Evrenin çekim yasasi ismiyle türlü internet videolarinda anlatilan, ayni zamanda Islamda dua ederken "Allah zaten çoktan kabul etmis gibi" dua et diye bize aktarilan yaklasim, aslinda beynimizde gerçekligi çökerterek gerçek yaratmak, ve senin anlattigin büyü tanimina uyuyor anladigim kadariyla.
Ancak bir sey soracagim. Illaki sen de yasamissindir, inancimiz her ne ise, bazen ne kadar dua edersek edelim, ya da maji pratik edersek edelim o istedigimiz sey olmaz. Belki dust particle nedeniyle belki NE varligi ile. Istedigimizin olmamasi aslinda yine bizim bu kosullari ortadan kaldiramamamiz yüzünden.
Ben Islam uzmani degilim ama Tekvir suresi 29'da "Allah istemeden siz isteyemezsiniz" diyor. Belki de bize "ruhundan üfledigi" söylenen yüce yaratici bizim isteklerimizi de yönetiyordur bir hakem gibi ya da baska bir nedenle.

> Alıştırma Seti
1 > Dua ve çekim yasası üzerine olan metne göre Tekvir suresi 29'da ne deniyor?
2 > Listede "Click the table" ifadesini içeren satırdan listenin sonuna kadar uzanan satırları, iki uç da dahil olmak üzere, birebir alıntılayın.

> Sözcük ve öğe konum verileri
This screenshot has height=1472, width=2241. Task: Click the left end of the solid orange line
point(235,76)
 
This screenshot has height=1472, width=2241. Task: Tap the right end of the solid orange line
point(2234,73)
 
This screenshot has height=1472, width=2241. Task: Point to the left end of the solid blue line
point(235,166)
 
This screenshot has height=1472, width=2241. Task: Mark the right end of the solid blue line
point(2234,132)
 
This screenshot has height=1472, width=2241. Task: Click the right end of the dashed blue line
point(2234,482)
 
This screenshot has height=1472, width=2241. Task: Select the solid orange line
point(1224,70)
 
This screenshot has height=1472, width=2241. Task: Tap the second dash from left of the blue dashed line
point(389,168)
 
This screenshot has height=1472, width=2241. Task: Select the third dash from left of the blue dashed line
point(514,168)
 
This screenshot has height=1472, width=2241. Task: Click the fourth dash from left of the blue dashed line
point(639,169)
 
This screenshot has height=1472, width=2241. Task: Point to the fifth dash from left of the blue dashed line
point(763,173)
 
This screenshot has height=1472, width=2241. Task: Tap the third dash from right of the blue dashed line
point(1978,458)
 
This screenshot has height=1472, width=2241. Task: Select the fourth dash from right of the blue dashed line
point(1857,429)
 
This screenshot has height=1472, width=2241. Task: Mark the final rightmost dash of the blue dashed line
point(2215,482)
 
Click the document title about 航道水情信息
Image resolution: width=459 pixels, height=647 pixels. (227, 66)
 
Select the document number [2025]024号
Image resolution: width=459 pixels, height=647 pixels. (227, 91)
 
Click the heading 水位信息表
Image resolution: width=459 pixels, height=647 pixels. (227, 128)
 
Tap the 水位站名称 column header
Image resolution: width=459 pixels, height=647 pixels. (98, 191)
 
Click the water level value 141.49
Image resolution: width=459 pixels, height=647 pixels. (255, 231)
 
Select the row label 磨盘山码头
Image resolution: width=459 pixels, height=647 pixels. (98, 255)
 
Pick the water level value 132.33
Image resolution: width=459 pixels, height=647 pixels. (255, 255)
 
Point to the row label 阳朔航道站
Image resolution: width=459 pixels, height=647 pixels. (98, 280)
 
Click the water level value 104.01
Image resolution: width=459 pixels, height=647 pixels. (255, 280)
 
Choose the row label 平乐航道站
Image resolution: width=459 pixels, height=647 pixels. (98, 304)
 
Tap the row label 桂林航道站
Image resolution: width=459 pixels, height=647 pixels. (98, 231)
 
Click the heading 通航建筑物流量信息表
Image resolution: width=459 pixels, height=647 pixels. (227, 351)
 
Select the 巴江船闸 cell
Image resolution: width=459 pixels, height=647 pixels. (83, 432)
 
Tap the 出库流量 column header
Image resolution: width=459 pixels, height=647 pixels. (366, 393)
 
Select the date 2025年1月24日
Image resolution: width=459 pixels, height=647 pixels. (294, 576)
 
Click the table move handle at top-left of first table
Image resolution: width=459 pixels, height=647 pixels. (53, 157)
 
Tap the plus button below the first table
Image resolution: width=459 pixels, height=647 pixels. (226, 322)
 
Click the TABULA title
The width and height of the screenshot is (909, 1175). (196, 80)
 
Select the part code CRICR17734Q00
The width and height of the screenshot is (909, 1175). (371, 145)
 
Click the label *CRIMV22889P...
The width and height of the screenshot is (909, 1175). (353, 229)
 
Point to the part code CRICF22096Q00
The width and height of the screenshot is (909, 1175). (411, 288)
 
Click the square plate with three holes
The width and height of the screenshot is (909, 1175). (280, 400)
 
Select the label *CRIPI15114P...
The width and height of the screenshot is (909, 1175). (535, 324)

> Görev Çıktıları
1 > "Allah istemeden siz isteyemezsiniz."

2 >
Click the table move handle at top-left of first table
Image resolution: width=459 pixels, height=647 pixels. (53, 157)
 
Tap the plus button below the first table
Image resolution: width=459 pixels, height=647 pixels. (226, 322)
 
Click the TABULA title
The width and height of the screenshot is (909, 1175). (196, 80)
 
Select the part code CRICR17734Q00
The width and height of the screenshot is (909, 1175). (371, 145)
 
Click the label *CRIMV22889P...
The width and height of the screenshot is (909, 1175). (353, 229)
 
Point to the part code CRICF22096Q00
The width and height of the screenshot is (909, 1175). (411, 288)
 
Click the square plate with three holes
The width and height of the screenshot is (909, 1175). (280, 400)
 
Select the label *CRIPI15114P...
The width and height of the screenshot is (909, 1175). (535, 324)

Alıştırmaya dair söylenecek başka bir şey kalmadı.